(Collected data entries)
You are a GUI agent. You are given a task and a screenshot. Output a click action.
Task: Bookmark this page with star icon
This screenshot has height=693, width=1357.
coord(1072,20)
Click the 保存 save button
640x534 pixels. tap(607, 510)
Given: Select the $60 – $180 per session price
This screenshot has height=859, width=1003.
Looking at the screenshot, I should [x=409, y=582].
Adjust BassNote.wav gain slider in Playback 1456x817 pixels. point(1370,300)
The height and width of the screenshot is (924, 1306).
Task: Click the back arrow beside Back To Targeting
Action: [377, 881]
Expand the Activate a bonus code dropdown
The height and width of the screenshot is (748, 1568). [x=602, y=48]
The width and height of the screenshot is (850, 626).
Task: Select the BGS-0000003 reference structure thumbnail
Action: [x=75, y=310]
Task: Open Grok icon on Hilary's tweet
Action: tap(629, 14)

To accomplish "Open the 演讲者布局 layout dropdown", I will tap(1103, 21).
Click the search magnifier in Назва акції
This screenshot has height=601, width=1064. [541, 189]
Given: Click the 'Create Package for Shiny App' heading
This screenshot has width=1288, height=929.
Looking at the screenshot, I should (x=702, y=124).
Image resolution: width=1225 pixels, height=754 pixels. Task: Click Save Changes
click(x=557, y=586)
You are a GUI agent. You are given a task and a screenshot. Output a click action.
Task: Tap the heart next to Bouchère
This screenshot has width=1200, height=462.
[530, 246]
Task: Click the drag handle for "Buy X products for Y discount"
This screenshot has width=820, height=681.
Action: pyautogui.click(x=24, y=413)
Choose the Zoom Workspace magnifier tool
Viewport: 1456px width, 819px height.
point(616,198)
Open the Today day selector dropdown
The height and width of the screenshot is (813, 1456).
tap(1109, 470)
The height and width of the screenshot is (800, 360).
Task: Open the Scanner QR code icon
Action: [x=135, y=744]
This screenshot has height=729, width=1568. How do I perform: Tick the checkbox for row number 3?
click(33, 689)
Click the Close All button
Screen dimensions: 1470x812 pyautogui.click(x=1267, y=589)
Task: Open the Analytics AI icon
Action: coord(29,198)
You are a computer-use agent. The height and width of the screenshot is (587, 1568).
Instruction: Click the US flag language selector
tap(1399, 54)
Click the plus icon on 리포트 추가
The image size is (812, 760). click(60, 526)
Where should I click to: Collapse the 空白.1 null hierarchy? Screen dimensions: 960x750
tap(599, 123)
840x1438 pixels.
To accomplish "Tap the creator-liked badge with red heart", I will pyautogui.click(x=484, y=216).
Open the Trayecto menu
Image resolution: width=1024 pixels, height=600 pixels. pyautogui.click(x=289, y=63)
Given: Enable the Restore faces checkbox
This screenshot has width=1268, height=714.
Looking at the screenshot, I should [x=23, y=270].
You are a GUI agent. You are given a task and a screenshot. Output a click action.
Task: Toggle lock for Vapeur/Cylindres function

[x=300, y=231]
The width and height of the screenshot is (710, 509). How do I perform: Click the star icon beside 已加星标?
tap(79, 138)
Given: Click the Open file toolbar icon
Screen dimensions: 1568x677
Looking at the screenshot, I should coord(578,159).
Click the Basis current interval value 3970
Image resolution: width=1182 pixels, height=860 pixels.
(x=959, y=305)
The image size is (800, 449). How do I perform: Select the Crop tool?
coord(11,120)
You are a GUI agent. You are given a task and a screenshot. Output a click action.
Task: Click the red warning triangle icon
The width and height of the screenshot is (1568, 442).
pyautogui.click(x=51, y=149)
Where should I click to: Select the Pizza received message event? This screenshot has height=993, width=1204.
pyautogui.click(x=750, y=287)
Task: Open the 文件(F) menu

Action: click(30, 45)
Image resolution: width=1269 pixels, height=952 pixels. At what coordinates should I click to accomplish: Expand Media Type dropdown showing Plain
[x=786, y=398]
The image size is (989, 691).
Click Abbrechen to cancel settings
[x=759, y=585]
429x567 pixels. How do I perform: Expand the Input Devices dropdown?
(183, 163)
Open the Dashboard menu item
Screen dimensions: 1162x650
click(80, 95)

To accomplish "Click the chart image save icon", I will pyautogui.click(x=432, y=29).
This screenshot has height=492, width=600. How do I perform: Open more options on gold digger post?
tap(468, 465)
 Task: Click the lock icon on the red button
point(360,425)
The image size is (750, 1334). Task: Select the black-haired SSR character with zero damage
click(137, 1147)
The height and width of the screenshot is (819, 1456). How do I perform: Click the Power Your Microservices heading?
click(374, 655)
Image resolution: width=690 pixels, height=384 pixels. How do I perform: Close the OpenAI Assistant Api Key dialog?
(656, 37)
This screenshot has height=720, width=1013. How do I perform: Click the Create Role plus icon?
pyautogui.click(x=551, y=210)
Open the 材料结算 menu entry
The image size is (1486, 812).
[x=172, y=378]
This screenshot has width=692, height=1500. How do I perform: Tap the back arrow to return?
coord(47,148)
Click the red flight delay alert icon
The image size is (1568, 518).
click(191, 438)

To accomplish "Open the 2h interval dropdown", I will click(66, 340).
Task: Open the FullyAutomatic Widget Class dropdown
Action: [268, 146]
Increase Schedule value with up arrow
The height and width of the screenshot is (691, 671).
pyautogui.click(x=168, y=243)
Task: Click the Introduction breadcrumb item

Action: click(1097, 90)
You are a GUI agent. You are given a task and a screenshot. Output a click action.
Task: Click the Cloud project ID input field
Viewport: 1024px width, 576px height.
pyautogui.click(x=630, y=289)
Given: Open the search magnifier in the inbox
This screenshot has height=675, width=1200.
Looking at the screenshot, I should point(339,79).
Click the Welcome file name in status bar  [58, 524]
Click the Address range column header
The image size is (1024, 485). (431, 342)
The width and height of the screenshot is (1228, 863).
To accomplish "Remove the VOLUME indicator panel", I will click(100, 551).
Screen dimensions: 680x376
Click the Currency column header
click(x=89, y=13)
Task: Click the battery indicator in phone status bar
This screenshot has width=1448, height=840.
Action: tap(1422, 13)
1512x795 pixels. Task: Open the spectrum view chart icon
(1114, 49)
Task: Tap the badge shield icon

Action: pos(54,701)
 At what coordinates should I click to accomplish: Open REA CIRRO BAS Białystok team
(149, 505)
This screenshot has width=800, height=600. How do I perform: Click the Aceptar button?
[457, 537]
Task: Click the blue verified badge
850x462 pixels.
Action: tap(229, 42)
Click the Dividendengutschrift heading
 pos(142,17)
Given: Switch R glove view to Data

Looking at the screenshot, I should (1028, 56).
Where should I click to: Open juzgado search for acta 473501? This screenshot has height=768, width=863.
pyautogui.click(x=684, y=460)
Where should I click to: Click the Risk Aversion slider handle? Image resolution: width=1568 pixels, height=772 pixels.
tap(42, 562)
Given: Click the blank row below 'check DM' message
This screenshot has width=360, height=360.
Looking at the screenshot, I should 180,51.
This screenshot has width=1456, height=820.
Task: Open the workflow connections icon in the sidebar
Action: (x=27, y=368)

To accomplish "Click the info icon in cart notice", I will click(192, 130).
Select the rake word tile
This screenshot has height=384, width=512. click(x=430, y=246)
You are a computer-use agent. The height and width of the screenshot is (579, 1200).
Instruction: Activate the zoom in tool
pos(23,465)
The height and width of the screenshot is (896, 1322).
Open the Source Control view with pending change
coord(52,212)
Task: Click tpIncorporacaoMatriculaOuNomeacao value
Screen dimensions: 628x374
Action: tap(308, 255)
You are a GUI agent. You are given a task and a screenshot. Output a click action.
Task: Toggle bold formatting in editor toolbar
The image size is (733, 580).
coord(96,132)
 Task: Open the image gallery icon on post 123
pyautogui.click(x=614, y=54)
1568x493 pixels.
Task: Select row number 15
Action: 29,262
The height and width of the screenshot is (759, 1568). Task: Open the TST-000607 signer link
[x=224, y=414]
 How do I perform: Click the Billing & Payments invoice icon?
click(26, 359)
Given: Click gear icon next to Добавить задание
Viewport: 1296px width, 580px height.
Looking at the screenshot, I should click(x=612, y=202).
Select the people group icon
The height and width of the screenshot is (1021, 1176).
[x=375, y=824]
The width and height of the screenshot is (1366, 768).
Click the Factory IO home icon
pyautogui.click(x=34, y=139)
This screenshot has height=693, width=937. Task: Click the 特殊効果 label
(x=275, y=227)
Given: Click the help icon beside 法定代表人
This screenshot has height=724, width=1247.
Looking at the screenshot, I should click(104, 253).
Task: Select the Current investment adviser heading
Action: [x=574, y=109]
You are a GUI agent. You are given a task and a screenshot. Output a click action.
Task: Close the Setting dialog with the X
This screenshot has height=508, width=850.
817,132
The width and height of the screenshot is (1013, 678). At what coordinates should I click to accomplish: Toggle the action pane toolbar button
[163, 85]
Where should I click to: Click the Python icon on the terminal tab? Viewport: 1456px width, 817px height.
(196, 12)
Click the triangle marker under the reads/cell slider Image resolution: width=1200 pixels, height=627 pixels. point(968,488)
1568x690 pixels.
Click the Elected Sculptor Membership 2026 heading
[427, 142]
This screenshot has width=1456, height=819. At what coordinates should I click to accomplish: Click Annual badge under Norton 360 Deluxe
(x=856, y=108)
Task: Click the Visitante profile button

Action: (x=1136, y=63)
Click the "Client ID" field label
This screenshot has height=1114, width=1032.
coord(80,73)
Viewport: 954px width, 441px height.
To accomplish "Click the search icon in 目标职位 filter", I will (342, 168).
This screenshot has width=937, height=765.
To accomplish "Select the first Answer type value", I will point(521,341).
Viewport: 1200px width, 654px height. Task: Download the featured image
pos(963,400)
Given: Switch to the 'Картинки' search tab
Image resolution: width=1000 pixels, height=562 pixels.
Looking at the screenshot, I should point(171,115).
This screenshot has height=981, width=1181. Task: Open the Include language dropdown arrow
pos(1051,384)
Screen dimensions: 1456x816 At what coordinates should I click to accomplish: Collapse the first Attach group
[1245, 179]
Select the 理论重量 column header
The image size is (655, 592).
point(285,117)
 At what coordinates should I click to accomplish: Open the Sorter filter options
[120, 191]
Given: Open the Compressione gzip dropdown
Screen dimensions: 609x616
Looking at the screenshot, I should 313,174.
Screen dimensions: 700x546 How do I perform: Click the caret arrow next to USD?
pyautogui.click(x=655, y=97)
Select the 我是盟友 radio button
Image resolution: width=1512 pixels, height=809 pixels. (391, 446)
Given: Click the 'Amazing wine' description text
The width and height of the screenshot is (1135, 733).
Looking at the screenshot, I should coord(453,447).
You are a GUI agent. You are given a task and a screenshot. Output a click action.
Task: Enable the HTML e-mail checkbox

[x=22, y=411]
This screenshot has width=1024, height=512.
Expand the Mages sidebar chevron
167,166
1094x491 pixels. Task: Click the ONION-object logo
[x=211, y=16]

- **Given request**: Copy the lines verbatim, from the first line of the collected data entries up to and including the line containing "Looking at the screenshot, I should [x=409, y=582].".

- **Expected answer**:
You are a GUI agent. You are given a task and a screenshot. Output a click action.
Task: Bookmark this page with star icon
This screenshot has height=693, width=1357.
coord(1072,20)
Click the 保存 save button
640x534 pixels. tap(607, 510)
Given: Select the $60 – $180 per session price
This screenshot has height=859, width=1003.
Looking at the screenshot, I should [x=409, y=582].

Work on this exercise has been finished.